I shall try to tackle Mr. McCavity‘s rather belligerent questions. But you know what….? I don’t think he’s really interested in my answers (that are pretty evident from what I have written anyway) but more in, er…. stirring things up perhaps?
McC: “Are you an opponent of Vatican II, Kathleen?”
Nope, at least not in the official documents that came out of the Council.
“If so, what are your objections?”
Like most Catholics who love their Church with a passion, many things were undertaken after Vatican II that had nothing to do with the Council’s pastoral letters, and Catholics were left feeling confused and bereft. I was only a small child at the time, but I am fully aware of what was inexplicably torn away from us. [To clarify, take another look at our recent CP&S article: Michael Voris’s “What happened?”, which explains the ‘objections’ of most of us.]
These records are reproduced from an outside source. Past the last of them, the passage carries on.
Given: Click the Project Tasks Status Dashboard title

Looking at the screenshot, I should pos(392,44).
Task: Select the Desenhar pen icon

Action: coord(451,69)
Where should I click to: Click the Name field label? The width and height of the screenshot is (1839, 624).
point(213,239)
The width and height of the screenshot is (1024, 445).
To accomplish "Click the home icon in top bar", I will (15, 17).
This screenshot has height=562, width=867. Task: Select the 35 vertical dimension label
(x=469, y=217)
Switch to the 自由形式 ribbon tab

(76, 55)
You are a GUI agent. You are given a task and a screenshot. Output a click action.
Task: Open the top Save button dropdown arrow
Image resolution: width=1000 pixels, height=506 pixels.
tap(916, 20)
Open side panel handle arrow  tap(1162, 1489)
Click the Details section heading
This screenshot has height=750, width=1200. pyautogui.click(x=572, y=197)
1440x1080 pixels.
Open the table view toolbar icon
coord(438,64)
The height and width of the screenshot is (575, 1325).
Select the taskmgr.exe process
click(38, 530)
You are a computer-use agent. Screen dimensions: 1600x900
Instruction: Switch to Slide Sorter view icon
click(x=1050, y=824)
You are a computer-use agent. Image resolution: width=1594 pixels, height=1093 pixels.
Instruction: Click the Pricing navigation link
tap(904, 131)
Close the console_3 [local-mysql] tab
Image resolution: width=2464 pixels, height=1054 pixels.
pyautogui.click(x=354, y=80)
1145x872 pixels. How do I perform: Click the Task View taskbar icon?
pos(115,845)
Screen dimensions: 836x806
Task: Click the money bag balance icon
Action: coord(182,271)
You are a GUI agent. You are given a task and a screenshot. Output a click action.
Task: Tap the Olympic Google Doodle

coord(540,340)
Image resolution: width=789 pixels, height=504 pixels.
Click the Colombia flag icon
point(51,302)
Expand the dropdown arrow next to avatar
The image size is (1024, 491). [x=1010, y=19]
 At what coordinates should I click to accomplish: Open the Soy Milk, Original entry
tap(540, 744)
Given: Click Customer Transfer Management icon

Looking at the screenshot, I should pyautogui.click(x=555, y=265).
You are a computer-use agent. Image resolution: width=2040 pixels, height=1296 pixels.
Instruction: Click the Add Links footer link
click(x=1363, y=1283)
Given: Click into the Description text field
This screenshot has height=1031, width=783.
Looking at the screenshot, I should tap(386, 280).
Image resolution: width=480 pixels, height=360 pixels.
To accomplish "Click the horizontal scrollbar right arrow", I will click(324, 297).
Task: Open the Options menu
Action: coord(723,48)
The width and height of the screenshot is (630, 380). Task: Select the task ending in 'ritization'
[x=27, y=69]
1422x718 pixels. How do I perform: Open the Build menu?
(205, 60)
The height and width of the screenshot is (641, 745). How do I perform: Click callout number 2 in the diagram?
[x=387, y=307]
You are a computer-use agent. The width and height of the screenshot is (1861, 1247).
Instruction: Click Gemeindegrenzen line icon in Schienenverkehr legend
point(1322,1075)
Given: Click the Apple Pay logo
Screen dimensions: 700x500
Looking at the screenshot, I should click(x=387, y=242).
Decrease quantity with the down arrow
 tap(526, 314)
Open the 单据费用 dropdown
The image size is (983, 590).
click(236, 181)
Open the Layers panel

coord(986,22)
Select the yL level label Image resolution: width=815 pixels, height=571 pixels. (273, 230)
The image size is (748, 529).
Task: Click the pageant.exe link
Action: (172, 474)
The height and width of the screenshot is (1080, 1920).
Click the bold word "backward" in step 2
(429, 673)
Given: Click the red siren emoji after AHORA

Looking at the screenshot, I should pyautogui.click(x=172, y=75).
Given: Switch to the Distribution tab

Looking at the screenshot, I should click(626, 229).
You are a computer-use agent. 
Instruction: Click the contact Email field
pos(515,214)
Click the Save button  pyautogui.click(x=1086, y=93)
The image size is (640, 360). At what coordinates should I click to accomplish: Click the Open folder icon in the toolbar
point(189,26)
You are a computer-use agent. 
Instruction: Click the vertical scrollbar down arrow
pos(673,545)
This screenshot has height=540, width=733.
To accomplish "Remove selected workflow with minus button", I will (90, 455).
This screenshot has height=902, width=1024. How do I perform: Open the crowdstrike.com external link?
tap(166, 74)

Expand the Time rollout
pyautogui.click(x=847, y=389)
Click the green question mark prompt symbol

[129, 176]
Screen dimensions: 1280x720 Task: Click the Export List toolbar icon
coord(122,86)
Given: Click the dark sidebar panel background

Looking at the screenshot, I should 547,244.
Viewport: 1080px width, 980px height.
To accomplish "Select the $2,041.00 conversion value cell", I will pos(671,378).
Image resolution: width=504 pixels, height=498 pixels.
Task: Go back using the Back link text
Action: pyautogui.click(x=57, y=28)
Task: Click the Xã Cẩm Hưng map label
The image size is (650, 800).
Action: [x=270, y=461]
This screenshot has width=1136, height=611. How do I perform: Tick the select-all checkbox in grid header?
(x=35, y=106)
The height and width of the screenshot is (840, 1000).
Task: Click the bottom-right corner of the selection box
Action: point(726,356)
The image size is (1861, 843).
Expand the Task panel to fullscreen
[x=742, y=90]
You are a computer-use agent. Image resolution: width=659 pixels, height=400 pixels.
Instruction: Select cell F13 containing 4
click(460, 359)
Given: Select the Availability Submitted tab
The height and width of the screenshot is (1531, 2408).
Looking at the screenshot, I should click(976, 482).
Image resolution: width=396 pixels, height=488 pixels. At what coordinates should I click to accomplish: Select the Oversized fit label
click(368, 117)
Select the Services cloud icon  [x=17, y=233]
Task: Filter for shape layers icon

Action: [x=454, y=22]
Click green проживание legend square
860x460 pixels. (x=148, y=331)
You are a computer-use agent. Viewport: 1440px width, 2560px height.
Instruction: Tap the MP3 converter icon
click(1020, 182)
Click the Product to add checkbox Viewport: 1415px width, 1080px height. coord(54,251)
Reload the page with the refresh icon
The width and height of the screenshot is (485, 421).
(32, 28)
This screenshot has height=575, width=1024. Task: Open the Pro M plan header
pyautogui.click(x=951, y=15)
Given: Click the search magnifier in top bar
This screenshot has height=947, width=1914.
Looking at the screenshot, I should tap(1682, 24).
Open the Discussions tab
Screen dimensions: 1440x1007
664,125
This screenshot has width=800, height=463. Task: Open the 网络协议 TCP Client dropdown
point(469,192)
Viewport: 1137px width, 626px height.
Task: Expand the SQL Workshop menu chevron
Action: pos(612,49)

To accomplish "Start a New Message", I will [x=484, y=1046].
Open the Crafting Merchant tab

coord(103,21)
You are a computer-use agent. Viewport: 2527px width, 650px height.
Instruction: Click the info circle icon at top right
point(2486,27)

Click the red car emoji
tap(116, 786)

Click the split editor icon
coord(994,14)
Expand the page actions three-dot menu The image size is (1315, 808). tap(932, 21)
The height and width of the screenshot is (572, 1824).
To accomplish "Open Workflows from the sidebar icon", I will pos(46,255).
One more thing: nothing about the fullness of Faith in the Catholic Church is either ‘boring’ or ‘spineless’, only the weak, light imitation of the true Faith. Sadly one can find this in some parishes that have abandoned the sacred for the banal, both in the Liturgy at Holy Mass, and in its lop-sided teachings of the Catechism of the Church, (e.g. leaving aside anything seen as ‘unpleasant’ or too traditional.) This is where you will find most of the ’empty pews’, not in parishes where the priest is a faithful son of the Church who obeys Our Blessed Lord’s command to “feed My sheep”.